→ **Source data**:
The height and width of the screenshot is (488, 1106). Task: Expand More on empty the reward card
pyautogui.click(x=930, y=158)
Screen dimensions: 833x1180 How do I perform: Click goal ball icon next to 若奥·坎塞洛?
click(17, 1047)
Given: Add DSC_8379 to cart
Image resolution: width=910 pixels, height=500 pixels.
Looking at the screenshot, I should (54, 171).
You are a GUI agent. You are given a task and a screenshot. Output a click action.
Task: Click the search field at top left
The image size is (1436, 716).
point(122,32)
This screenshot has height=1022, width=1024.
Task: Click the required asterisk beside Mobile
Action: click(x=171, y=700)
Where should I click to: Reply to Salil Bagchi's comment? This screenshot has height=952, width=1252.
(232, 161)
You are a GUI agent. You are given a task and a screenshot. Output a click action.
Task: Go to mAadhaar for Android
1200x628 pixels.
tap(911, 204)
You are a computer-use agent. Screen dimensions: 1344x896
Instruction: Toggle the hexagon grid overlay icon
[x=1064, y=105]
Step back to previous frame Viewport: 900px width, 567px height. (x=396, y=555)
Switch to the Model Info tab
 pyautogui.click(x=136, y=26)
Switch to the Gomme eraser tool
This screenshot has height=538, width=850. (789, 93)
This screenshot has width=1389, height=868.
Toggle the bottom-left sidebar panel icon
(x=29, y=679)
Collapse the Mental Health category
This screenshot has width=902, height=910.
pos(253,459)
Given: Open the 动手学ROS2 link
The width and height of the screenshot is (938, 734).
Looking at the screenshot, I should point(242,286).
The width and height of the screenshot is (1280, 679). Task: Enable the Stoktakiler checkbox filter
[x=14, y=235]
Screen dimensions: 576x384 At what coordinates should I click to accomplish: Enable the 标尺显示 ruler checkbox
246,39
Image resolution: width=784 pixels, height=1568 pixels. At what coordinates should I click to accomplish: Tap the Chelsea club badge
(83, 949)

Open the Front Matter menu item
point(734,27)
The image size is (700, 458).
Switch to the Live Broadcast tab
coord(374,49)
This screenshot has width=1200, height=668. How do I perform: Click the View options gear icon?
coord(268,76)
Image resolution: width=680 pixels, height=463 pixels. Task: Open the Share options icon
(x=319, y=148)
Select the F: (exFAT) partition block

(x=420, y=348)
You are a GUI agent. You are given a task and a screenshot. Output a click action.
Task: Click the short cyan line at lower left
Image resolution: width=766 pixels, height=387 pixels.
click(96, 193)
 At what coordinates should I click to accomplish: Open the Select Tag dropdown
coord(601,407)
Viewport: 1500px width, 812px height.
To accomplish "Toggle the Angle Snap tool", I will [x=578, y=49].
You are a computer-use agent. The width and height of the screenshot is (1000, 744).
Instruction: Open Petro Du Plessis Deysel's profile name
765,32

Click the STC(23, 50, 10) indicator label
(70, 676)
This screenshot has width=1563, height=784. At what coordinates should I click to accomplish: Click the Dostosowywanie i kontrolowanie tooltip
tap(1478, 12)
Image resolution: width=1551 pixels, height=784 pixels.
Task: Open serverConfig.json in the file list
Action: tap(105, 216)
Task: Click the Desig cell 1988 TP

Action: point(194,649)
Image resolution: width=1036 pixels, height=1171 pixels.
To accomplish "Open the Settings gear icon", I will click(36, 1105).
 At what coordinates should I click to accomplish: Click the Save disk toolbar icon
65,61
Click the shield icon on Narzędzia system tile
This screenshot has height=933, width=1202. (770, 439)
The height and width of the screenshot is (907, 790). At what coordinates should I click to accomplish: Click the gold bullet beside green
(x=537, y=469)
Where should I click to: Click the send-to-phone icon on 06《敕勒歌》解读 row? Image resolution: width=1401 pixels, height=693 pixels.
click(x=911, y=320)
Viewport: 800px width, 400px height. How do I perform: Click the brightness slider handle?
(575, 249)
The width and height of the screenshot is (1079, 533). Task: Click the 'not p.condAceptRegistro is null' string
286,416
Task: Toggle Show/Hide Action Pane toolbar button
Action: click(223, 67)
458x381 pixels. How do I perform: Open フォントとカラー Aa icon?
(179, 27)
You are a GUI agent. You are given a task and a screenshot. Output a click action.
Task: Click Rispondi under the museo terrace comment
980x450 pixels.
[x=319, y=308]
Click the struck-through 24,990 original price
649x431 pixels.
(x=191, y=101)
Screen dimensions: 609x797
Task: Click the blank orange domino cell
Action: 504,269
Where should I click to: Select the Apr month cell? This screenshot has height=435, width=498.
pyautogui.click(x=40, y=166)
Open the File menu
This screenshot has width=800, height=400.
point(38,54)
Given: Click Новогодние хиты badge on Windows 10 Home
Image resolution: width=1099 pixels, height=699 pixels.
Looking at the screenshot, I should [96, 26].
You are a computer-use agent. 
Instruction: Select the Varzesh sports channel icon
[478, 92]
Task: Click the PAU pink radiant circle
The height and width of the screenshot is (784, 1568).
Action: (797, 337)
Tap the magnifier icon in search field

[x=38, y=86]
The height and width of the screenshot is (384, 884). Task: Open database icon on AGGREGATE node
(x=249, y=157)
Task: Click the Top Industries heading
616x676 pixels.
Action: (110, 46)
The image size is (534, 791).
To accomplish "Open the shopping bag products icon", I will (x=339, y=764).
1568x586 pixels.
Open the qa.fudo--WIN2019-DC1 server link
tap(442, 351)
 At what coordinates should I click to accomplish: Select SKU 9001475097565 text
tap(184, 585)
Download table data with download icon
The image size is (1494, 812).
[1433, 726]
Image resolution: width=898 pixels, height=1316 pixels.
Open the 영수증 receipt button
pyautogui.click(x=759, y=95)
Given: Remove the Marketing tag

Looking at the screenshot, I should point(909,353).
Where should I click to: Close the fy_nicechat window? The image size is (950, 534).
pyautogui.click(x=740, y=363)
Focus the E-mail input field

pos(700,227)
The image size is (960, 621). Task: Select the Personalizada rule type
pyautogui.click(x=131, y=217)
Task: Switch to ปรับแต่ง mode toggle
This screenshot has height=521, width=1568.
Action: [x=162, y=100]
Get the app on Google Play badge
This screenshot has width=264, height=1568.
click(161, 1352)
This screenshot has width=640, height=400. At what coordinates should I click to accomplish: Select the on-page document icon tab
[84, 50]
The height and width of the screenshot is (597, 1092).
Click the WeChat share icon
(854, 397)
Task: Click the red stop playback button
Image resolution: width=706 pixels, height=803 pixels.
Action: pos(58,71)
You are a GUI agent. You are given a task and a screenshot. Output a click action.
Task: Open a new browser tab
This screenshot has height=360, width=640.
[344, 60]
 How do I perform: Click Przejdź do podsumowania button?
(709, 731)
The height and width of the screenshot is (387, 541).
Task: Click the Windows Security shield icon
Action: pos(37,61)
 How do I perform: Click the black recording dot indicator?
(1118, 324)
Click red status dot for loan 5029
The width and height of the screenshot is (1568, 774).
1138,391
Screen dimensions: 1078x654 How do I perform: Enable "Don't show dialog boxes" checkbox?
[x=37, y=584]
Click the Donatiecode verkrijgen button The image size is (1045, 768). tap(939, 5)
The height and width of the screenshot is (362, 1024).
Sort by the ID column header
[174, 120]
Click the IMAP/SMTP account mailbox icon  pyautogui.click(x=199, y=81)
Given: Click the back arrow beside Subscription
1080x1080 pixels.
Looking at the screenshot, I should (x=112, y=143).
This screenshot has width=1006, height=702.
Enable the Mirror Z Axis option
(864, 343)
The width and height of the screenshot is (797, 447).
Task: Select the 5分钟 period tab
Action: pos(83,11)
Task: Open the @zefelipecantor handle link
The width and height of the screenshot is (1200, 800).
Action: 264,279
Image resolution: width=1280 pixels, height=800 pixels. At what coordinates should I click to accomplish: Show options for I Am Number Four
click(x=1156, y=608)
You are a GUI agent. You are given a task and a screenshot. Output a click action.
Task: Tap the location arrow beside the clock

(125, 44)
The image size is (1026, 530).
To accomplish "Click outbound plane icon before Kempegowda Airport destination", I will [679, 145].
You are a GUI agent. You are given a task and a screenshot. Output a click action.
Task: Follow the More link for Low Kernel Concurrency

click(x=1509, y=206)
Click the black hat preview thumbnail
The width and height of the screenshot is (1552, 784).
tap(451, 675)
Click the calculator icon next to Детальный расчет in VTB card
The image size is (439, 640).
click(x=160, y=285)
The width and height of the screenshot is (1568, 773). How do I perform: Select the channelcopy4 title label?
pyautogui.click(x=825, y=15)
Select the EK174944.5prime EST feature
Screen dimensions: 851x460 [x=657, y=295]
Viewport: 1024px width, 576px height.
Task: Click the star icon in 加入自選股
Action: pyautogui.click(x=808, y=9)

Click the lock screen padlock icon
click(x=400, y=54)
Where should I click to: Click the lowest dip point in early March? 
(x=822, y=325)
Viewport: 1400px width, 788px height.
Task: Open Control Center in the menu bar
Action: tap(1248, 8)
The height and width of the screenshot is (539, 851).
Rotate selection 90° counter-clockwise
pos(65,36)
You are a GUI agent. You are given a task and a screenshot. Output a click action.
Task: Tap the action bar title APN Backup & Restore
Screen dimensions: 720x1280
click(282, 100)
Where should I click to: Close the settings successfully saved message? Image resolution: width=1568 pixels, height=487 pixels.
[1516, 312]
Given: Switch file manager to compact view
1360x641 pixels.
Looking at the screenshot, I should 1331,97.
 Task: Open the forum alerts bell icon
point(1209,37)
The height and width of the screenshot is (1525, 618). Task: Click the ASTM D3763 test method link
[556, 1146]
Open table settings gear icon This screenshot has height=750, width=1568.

→ **Work item**:
Above are the records; from them, give again exactly the lines from the one containing "Image resolution: width=766" through the one containing "You are a computer-use agent. The", both included.

→ **Exercise output**:
Image resolution: width=766 pixels, height=387 pixels.
click(96, 193)
 At what coordinates should I click to accomplish: Open the Select Tag dropdown
coord(601,407)
Viewport: 1500px width, 812px height.
To accomplish "Toggle the Angle Snap tool", I will [x=578, y=49].
You are a computer-use agent. The width and height of the screenshot is (1000, 744).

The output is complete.